There’s no best way to handle disclosure of zero-day vulnerabilities
By Maria Varmazis
Nov 4 2016
Earlier this week, the headlines flashed with news that Google had disclosed a vulnerability to Microsoft that allows local privilege escalation in Windows 10. This vulnerability is a zero-day, meaning these vulnerabilities did not have an immediate fix, and by making these vulnerabilities public, theoretically an attacker could take advantage of this information and use the vulnerability to their own advantage.
A lesser-discussed note to this story is that Google had disclosed this vulnerability privately to Microsoft a week prior, at the same time it had made a similar private disclosure to Adobe about its own actively exploited vulnerability in Flash (CVE-2016-7855). In response to Google’s disclosure, Adobe made a fix to Flash about five days later, with the security update already available to the public.
This is good news for Adobe, as Google has a published disclosure policy for what it defines as actively exploited critical vulnerabilities: it will privately notify the vendor and give them seven days to make a fix, otherwise it goes public with the news. Google’s reasoning?
We believe that more urgent action—within seven days—is appropriate for critical vulnerabilities under active exploitation. The reason for this special designation is that each day an actively exploited vulnerability remains undisclosed to the public and unpatched, more computers will be compromised.

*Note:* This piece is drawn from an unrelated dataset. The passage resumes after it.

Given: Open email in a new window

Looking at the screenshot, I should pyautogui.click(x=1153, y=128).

Google certainly had reason for concern, as Microsoft later identified that the Russian APT group Fancy Bear was already actively using Google’s disclosed zero-day in their own attacks before Google’s disclosure even happened.
Microsoft hasn’t yet issued a fix for the Windows vulnerability, but in a blog post response they say one will be available on the next Patch Tuesday, November 8.

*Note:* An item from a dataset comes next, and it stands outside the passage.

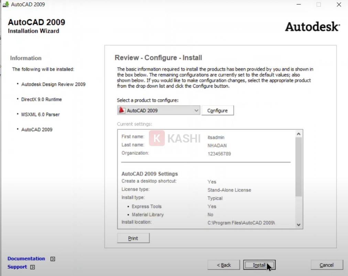Click the red AutoCAD icon in product selector

(x=122, y=111)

So what’s a normal vulnerability disclosure policy?
There’s no agreement in the security industry for a standard vulnerability disclosure. Many abide by what they call “responsible disclosure,” which means privately reaching out to the vendor with the details of a discovered vulnerability, with the intent to give them time to fix it, and only making the details of the vulnerability public once the issue has already been patched.
Often whoever discovered the vulnerability works with the affected vendor to fix the problem. As long as the vendor is making a good-faith effort, the timeline for fixing a vulnerability can be weeks or even months, although many set a deadline to get things fixed before they go public. Google recommends 60 days, though others will give more time.